What the task asks: Reproduce the entries. Each one must match the original exactly.

*** Opening of Data supplied ***

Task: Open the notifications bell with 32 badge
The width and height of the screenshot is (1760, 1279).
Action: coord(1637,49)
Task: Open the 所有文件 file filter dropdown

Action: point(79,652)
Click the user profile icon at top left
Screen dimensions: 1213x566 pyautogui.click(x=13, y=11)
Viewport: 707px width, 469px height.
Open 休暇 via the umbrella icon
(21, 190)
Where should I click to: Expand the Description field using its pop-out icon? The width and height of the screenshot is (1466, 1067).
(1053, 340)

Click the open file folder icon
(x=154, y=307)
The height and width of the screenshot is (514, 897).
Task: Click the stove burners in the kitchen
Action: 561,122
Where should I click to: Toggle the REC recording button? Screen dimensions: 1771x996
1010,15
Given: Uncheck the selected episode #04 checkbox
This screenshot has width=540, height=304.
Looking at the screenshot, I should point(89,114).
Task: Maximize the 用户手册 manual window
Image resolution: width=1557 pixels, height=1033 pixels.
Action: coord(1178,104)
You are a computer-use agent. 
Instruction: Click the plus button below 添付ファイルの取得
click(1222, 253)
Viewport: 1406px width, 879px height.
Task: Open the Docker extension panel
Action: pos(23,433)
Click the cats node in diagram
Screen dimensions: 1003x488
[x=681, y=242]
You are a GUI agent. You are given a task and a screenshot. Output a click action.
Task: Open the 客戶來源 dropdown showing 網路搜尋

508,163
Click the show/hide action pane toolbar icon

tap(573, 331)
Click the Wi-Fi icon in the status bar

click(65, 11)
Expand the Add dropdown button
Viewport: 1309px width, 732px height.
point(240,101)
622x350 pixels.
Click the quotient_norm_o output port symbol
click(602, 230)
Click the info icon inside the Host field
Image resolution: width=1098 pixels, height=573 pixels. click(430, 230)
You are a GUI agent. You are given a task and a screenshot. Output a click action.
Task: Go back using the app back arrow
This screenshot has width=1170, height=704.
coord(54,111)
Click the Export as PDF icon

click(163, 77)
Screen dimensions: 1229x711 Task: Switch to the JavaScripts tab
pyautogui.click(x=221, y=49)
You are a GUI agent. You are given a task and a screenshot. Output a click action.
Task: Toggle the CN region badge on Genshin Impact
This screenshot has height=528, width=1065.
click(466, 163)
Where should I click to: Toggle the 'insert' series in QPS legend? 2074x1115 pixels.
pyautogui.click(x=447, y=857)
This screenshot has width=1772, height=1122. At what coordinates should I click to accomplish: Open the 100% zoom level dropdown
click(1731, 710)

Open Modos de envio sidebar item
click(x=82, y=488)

*** Close of Data supplied ***

Your solution:
Task: Open the notifications bell with 32 badge
The width and height of the screenshot is (1760, 1279).
Action: coord(1637,49)
Task: Open the 所有文件 file filter dropdown

Action: point(79,652)
Click the user profile icon at top left
Screen dimensions: 1213x566 pyautogui.click(x=13, y=11)
Viewport: 707px width, 469px height.
Open 休暇 via the umbrella icon
(21, 190)
Where should I click to: Expand the Description field using its pop-out icon? The width and height of the screenshot is (1466, 1067).
(1053, 340)

Click the open file folder icon
(x=154, y=307)
The height and width of the screenshot is (514, 897).
Task: Click the stove burners in the kitchen
Action: 561,122
Where should I click to: Toggle the REC recording button? Screen dimensions: 1771x996
1010,15
Given: Uncheck the selected episode #04 checkbox
This screenshot has width=540, height=304.
Looking at the screenshot, I should point(89,114).
Task: Maximize the 用户手册 manual window
Image resolution: width=1557 pixels, height=1033 pixels.
Action: coord(1178,104)
You are a computer-use agent. 
Instruction: Click the plus button below 添付ファイルの取得
click(1222, 253)
Viewport: 1406px width, 879px height.
Task: Open the Docker extension panel
Action: pos(23,433)
Click the cats node in diagram
Screen dimensions: 1003x488
[x=681, y=242]
You are a GUI agent. You are given a task and a screenshot. Output a click action.
Task: Open the 客戶來源 dropdown showing 網路搜尋

508,163
Click the show/hide action pane toolbar icon

tap(573, 331)
Click the Wi-Fi icon in the status bar

click(65, 11)
Expand the Add dropdown button
Viewport: 1309px width, 732px height.
point(240,101)
622x350 pixels.
Click the quotient_norm_o output port symbol
click(602, 230)
Click the info icon inside the Host field
Image resolution: width=1098 pixels, height=573 pixels. click(430, 230)
You are a GUI agent. You are given a task and a screenshot. Output a click action.
Task: Go back using the app back arrow
This screenshot has width=1170, height=704.
coord(54,111)
Click the Export as PDF icon

click(163, 77)
Screen dimensions: 1229x711 Task: Switch to the JavaScripts tab
pyautogui.click(x=221, y=49)
You are a GUI agent. You are given a task and a screenshot. Output a click action.
Task: Toggle the CN region badge on Genshin Impact
This screenshot has height=528, width=1065.
click(466, 163)
Where should I click to: Toggle the 'insert' series in QPS legend? 2074x1115 pixels.
pyautogui.click(x=447, y=857)
This screenshot has width=1772, height=1122. At what coordinates should I click to accomplish: Open the 100% zoom level dropdown
click(1731, 710)

Open Modos de envio sidebar item
click(x=82, y=488)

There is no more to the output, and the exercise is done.